The author of the Gesta Herewardi claimed to have recounted this story from discussions with survivors of the guerrilla army as well as contemporary monks. However, Anthony Davies argued that the story was unlikely to be factually accurate, containing a number of problems. For instance, he believed it unlikely that King William, who by most accounts was a pious Christian, would have jeopardized the support that he had gained from the Christian Church by employing a witch. While accepting that a group of rebels did lead an uprising against Norman rule at Ely, Davies was of the opinion that this witch “belongs firmly to the realm of fiction.”

===The Witch of Ramsey===
A further account of an Anglo-Saxon witch can be found in the Chronicle of the Abbey of Ramsay, a document written in the 12th century which had been based upon what the anonymous author discovered through reading Old English wills, writs and charters as well as tales that were passed down in local tradition.

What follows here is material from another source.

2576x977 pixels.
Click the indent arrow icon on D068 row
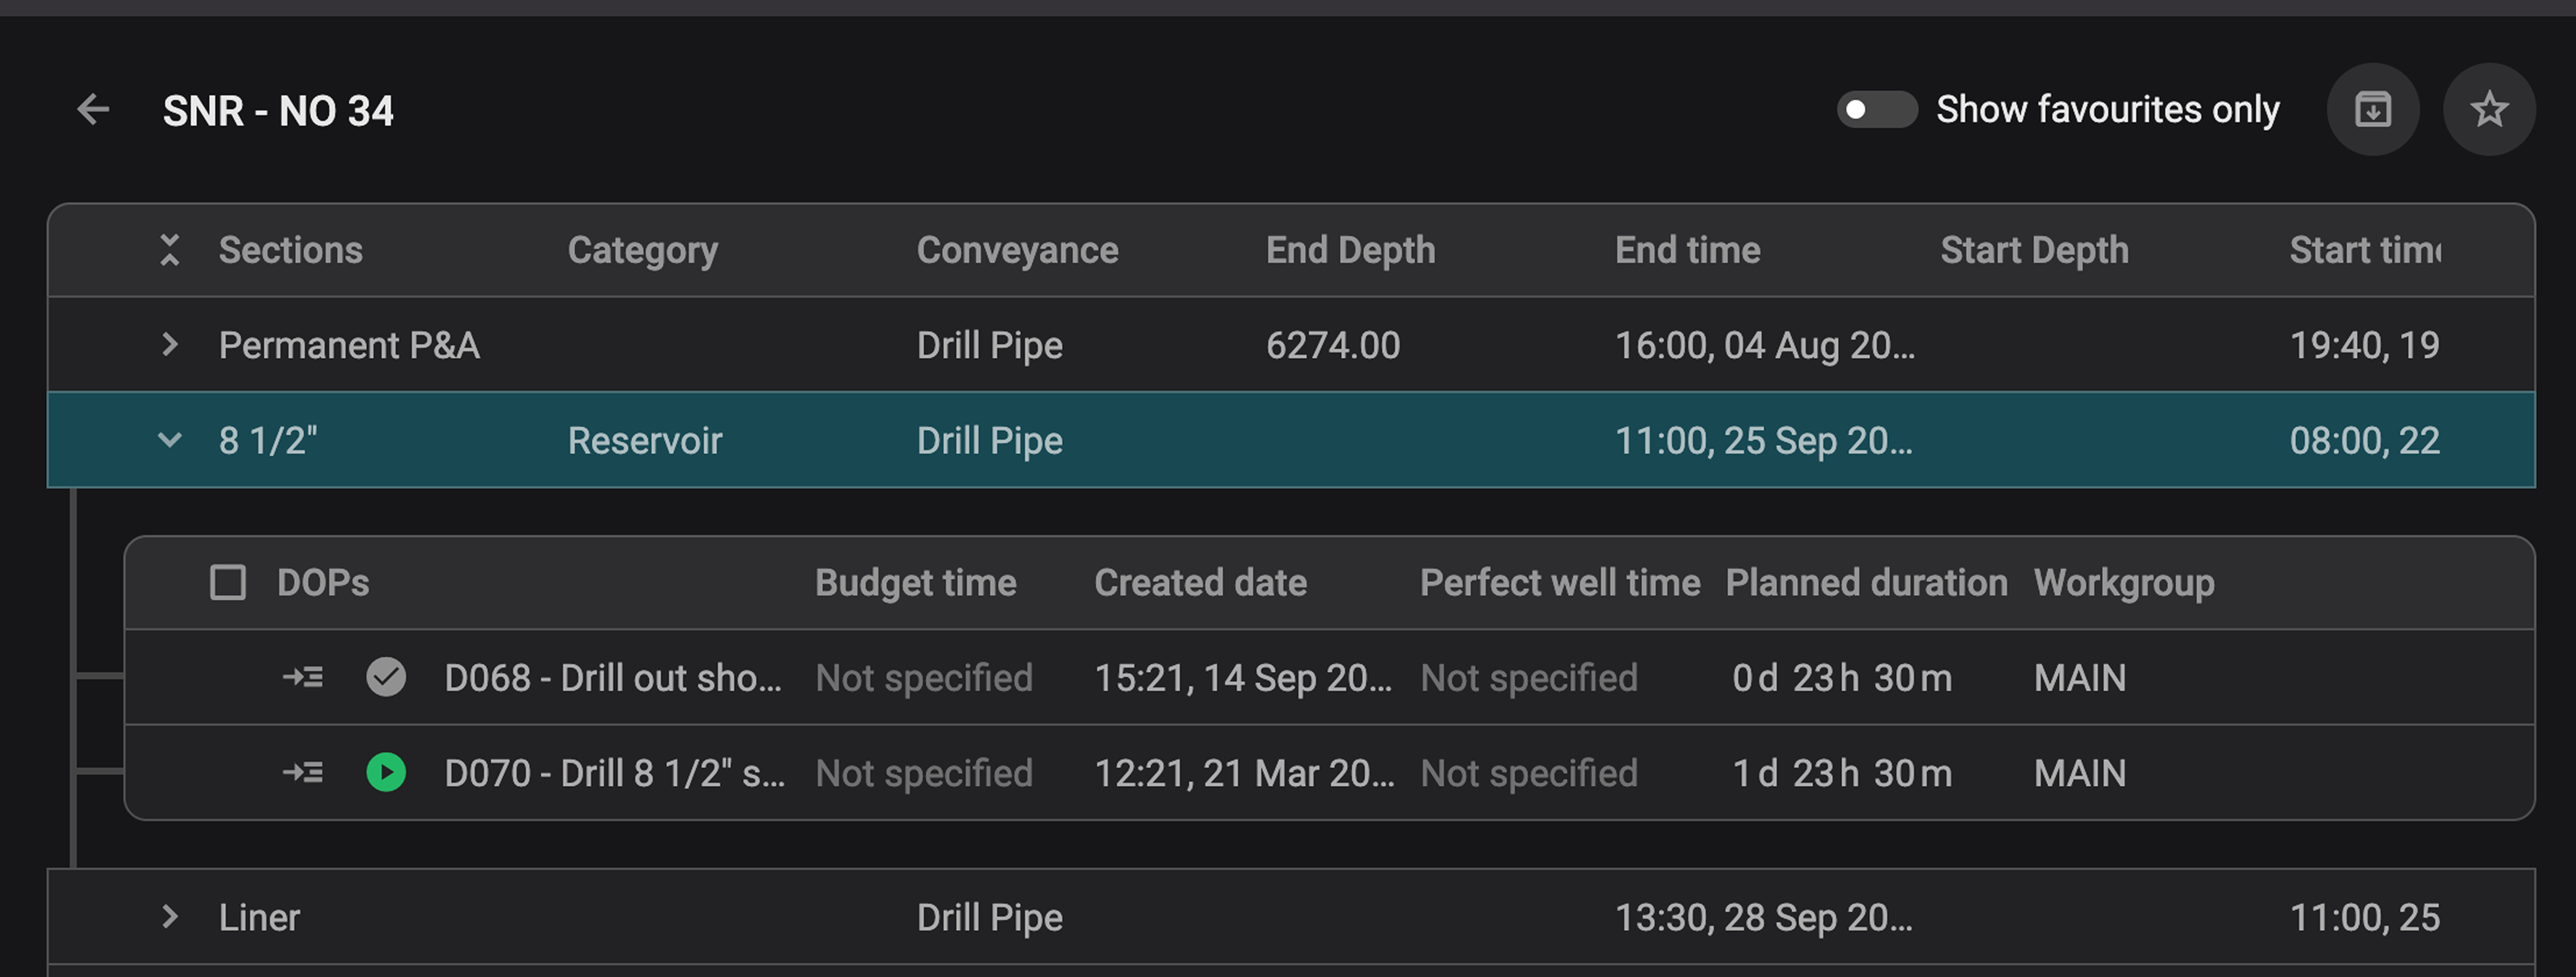(x=302, y=678)
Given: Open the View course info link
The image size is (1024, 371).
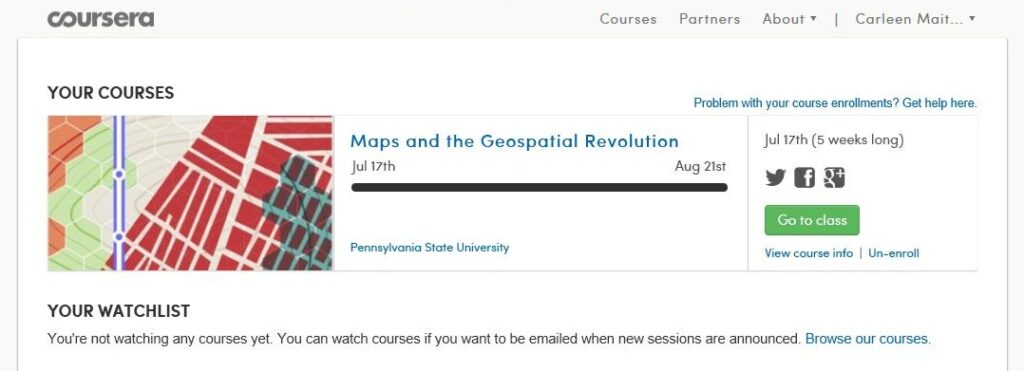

===Liber Eliensis and Queen Aelfthryth===
According to the Anglo-Saxon Chronicle, King Edward was murdered at Corfe Castle in 978. As the king developed into a cult figure, a body of literature grew up around his murder, at first implying and then accusing his step-mother, Queen Aelfthryth, of being responsible. The 12th century monastic chronicle the Liber Eliensis went so far as to accuse her of being a witch, claiming that she had murdered not only the king, but also Abbot Brihtnoth of Ely.